Dengan demikian pemakaian plastik baik plastik yang masih baru maupun sampah plastik haruslah menurut persyaratan yang berlaku agar tidak berbahaya terhadap kesehatan dan lingkungan.
Menurut Koalisi Pemantau Plastik Ramah Lingkungan Indonesia (KPPL-I, 2018), fakta-fakta tentang sampah plastik. Pertama, materi plastik sangat susah dihindari dari kehidupan saat ini. Kedua, kekurangan kesadaran masyarakat masyarakat untuk memilah dan membuang secara benar sehingga membebani lingkungan.
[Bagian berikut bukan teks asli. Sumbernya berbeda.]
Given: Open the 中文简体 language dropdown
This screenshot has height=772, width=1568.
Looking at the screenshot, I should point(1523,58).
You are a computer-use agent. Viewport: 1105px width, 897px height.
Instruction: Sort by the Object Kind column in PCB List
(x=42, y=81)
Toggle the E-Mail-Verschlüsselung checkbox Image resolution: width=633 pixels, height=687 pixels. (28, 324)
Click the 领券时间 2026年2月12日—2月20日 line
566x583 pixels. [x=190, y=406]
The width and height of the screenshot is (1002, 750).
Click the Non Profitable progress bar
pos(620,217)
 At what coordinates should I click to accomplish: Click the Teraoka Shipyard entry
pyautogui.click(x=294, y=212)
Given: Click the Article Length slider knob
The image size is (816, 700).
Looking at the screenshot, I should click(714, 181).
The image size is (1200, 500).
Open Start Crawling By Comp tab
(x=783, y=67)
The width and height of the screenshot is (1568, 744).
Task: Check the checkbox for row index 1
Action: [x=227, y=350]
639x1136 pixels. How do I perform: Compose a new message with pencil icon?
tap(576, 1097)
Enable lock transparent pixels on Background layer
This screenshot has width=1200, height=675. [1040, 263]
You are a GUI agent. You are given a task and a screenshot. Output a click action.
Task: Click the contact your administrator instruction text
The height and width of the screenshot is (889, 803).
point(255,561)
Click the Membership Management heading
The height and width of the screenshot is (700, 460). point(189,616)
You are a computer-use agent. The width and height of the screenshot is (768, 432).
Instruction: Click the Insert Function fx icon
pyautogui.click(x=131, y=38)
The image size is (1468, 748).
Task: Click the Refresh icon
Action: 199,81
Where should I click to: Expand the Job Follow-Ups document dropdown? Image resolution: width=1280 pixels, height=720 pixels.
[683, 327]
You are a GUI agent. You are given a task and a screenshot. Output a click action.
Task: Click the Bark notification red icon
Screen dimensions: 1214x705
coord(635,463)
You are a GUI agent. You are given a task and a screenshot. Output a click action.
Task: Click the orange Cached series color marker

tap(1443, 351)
Ketiga, tidak semua sampah plastik dapat tertangani dalam proses recycling dan fatanya plastic tidak dapat di-recyle terus-menerus. Keempat, diperlukan pendekatan secara holistik dalam menangani sampah plastic. (KPPL-I, 2018).
Sedangkan tantangan bagi industri plastik, pertama, kampanye pembatasan/pelarangan material plastik terutama kantong plastik semakin gencar. Kedua, tuntutan konsumen atas properties produk plastic yang semakin tinggi, sehingga menghasilkan produk plastik yang “tidak ramah” untuk masuk dalam proses recycling convensional.
Ketiga, sampah kantung dan kemasan plastic yang tidak tertangani dengan baik dan tidak adanya solusi yang holistik, maka pemerintah akan membuat produk hukum untuk pembatasan/pelarangan kantong plastik. Keempat, belum singkronnya regulasi yang dikeluarkan pemerintah sehingga membuat bingung kalangan industri.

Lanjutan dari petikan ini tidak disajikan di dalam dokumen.